Yeah, I agree that sounds like a cool high-level design for a
swap subsystem rewrite. Problem is it doesn't replace the dynamicity
to do what frontswap does for virtualization and multiple physical
machines (RAMster). Just not as flexible.

And do you really want to rewrite the swap subsystem anyway
when a handful of frontswap hooks do the same thing (and more)?

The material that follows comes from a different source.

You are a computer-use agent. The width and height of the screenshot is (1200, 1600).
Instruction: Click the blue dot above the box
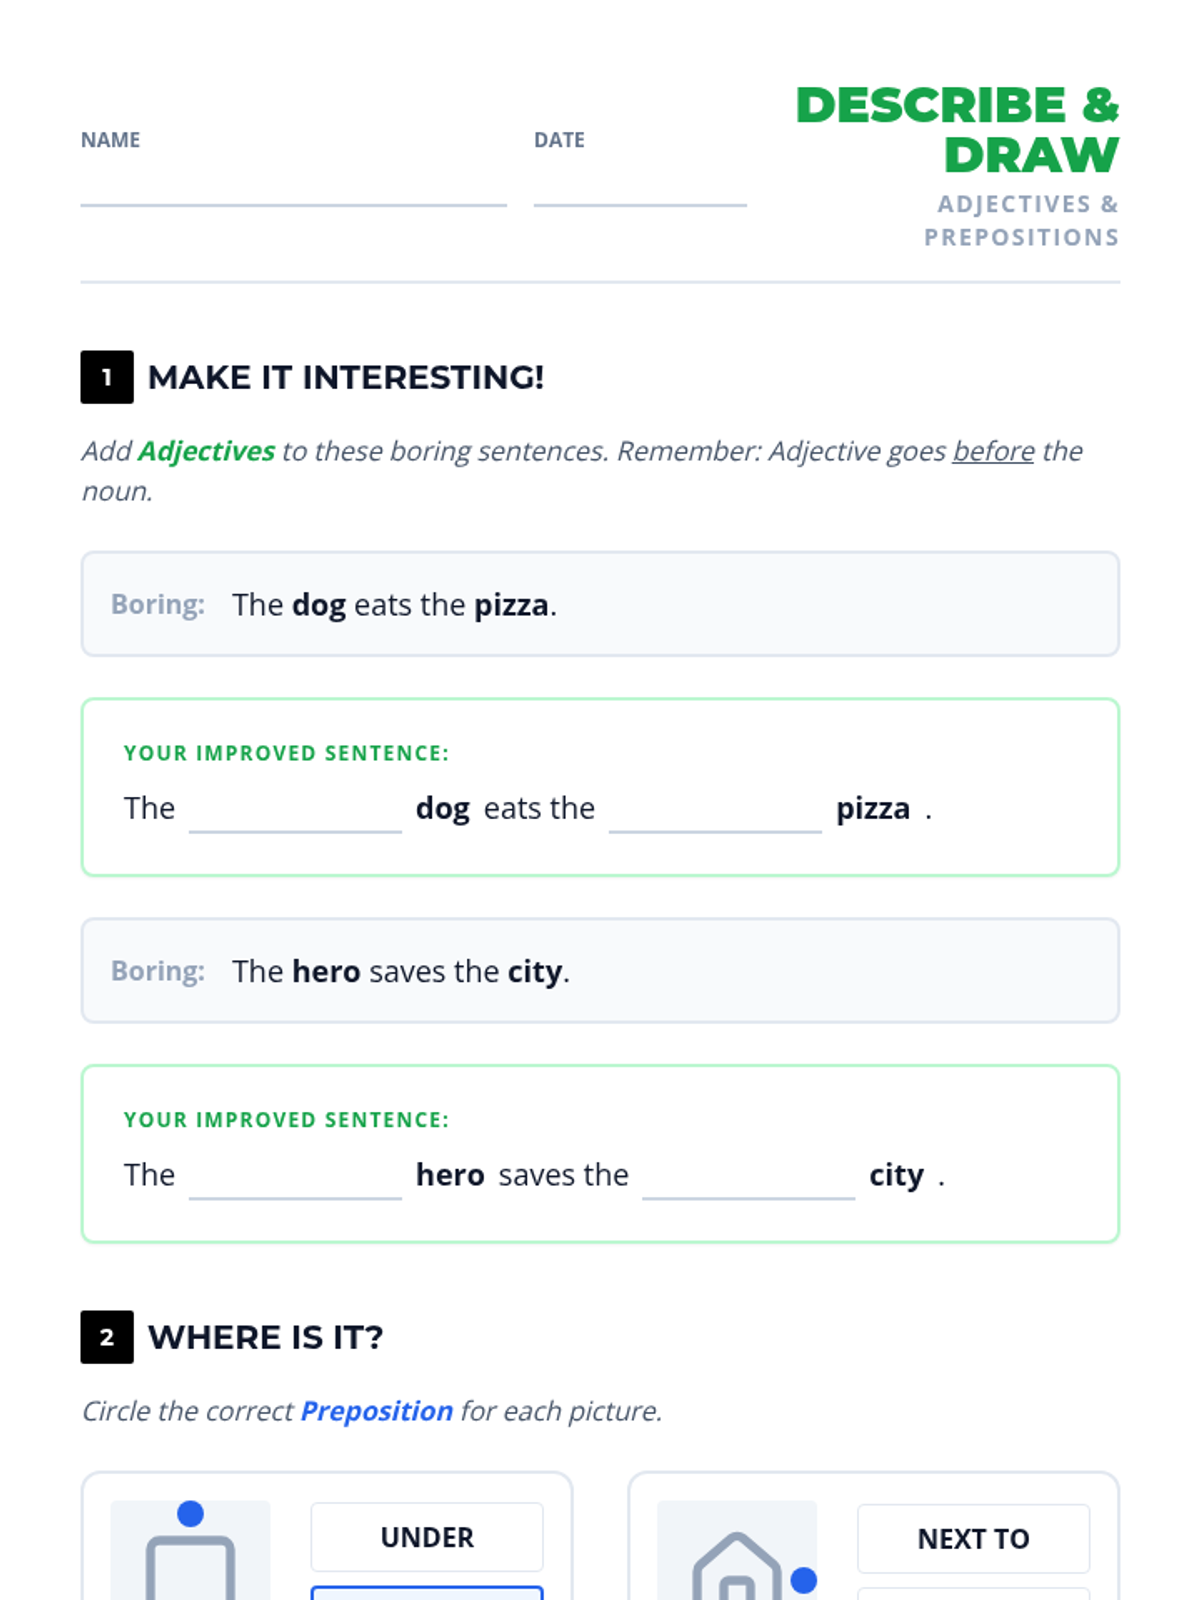point(190,1514)
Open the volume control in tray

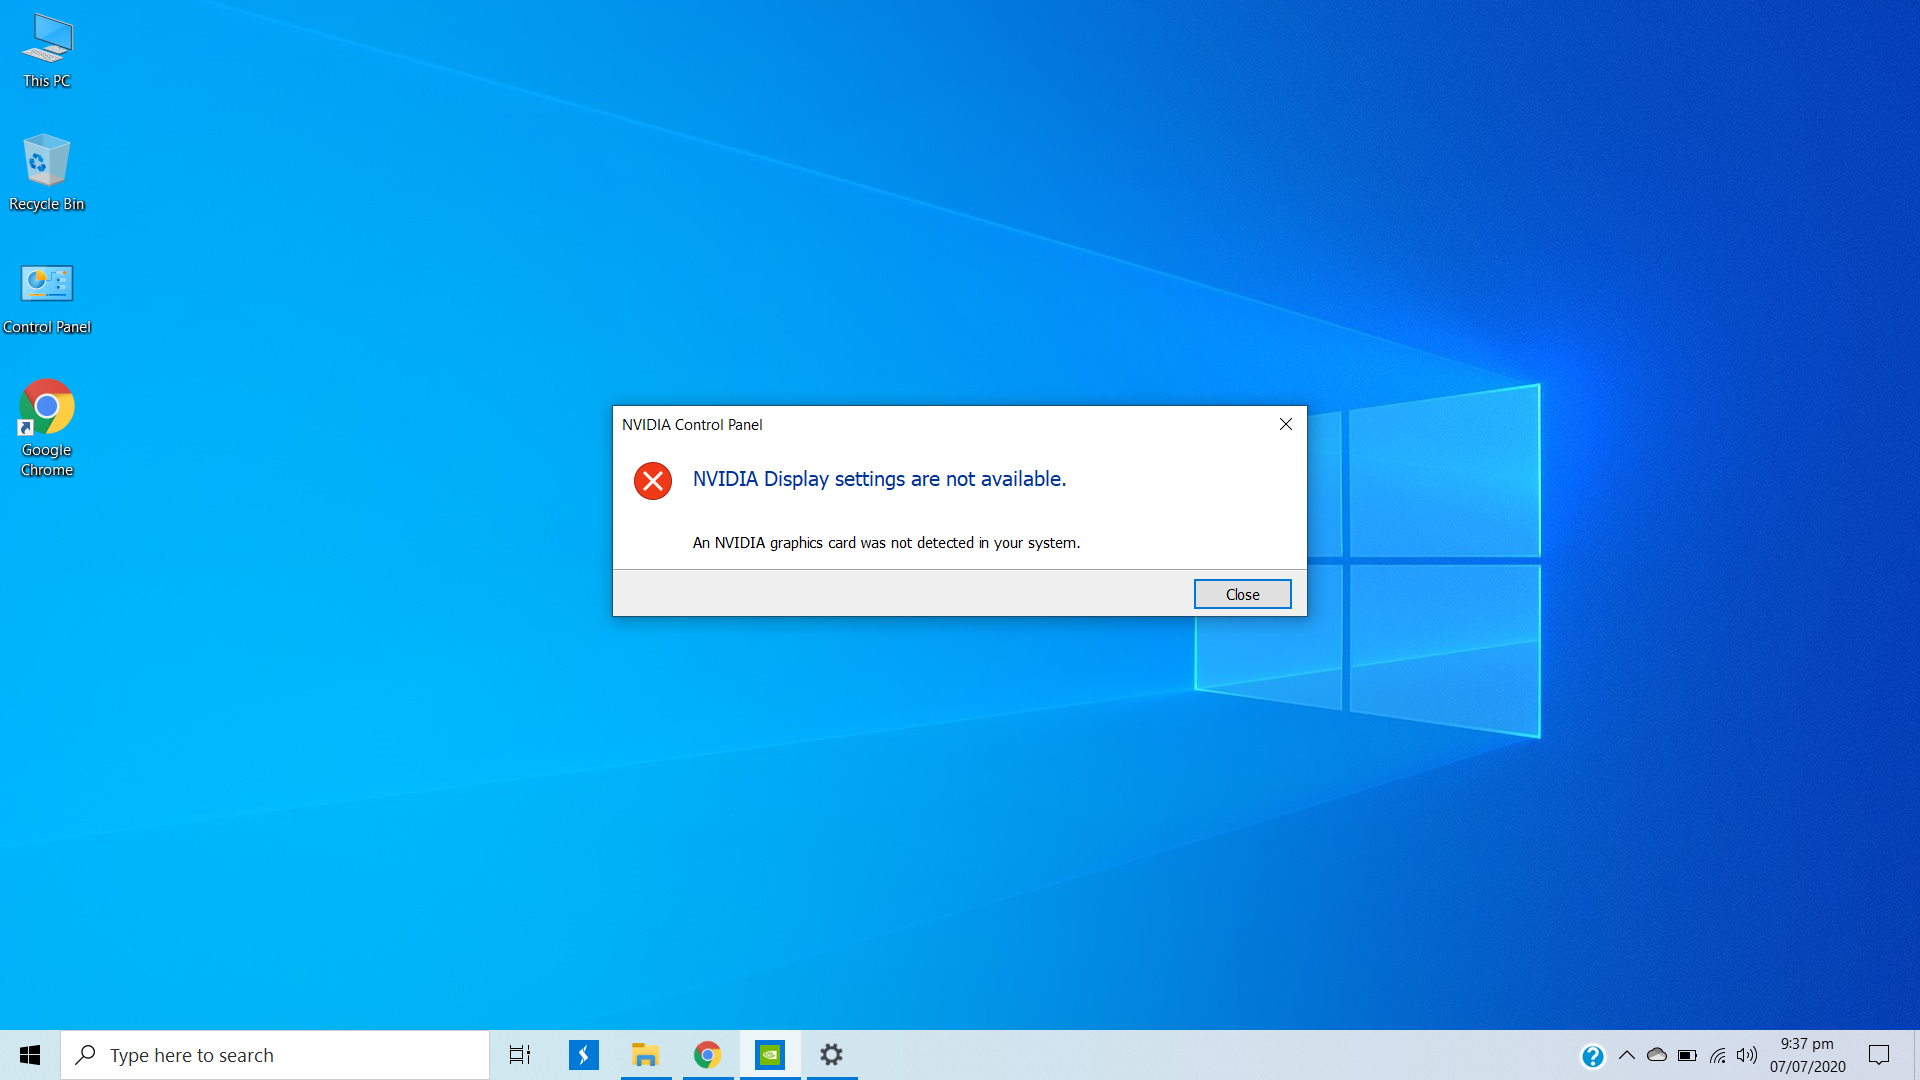(x=1747, y=1055)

> I'm afraid adding frontswap in this form will still get stuck us in
> the wrong model and most of it will have to be dropped and rewritten
> to do just the above 3 points I described to do proper swap
> compression.

This is a red herring. I translate this as "your handful of hooks
might interfere with some major effort that I've barely begun to
design". And even if you DO code that major effort... the
frontswap hooks are almost trivial and clearly separated from
most of the core swap code... how do you know those hooks will
interfere with your grand plan anyway?

Do I have to quote Linus's statement from the KS2011 minutes
again? :-)

> The final swap design must also include the pre-swapout from Avi by
> writing data to swapcache in advance and relaying on the dirty bit to
> rewrite it. And the pre-swapin as well (original idea from Con). The
> pre-swapout would need to stop before compressing. The pre-swapin
> should stop before decompressing.

IIUC, you're talking about improvements to host-swapping here.
That is (IMHO) putting lipstick on a pig. And, in any case, you
are talking about significant swap subsystm changes that only help
a single user, KVM. You seem to be already measuring non-existent
KVM patches by a different/easier standard than you are applying
to a simple frontswap patchset that's been public for nearly
three years.

> I mean I see an huge potential for improvement in the swap space, just
> I guess most are busy with more pressing issues, like James said most
> data centers don't use swap, desktop is irrelevant and android (as
> relevant as data center) don't use swap.

Yep. I agree that it is unlikely to get done. But James' data
centers are running cgroups, not Xen, not KVM. And there is
a solution proposed that exists today for Xen, and that
KVM can at least attempt if not heavily leverage.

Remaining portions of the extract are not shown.